* What the task asks *
Pull every "each" line out of the data below.

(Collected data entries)
▬▬▬

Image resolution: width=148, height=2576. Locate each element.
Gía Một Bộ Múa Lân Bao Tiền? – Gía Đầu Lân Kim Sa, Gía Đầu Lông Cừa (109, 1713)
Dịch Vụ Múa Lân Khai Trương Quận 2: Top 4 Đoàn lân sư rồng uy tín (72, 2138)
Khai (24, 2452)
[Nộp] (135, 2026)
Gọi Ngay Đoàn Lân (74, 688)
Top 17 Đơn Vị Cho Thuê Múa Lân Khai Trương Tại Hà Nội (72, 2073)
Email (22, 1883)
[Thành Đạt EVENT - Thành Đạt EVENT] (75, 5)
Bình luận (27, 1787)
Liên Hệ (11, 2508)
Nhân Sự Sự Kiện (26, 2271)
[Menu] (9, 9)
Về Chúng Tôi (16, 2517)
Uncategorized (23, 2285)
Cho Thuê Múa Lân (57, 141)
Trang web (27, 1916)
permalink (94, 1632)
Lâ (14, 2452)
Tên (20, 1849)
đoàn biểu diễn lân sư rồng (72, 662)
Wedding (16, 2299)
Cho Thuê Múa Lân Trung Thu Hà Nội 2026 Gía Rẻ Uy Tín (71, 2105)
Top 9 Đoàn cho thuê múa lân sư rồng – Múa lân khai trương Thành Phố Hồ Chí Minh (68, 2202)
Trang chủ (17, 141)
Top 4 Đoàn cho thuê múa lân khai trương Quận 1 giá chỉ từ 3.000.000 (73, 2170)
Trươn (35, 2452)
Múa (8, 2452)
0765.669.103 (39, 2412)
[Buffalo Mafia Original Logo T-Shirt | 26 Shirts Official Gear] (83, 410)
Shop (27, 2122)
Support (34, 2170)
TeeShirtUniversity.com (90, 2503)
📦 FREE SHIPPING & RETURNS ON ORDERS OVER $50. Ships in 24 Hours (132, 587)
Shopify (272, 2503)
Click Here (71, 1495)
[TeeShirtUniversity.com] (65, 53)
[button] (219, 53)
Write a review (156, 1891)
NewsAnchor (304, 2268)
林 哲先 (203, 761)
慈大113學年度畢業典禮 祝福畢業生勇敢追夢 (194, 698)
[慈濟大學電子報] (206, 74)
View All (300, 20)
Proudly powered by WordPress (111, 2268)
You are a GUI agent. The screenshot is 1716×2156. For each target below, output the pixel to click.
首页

▬▬▬

* Problem solution *
Image resolution: width=148, height=2576. Locate each element.
You are a GUI agent. The screenshot is 1716×2156. For each target below, output the pixel to click.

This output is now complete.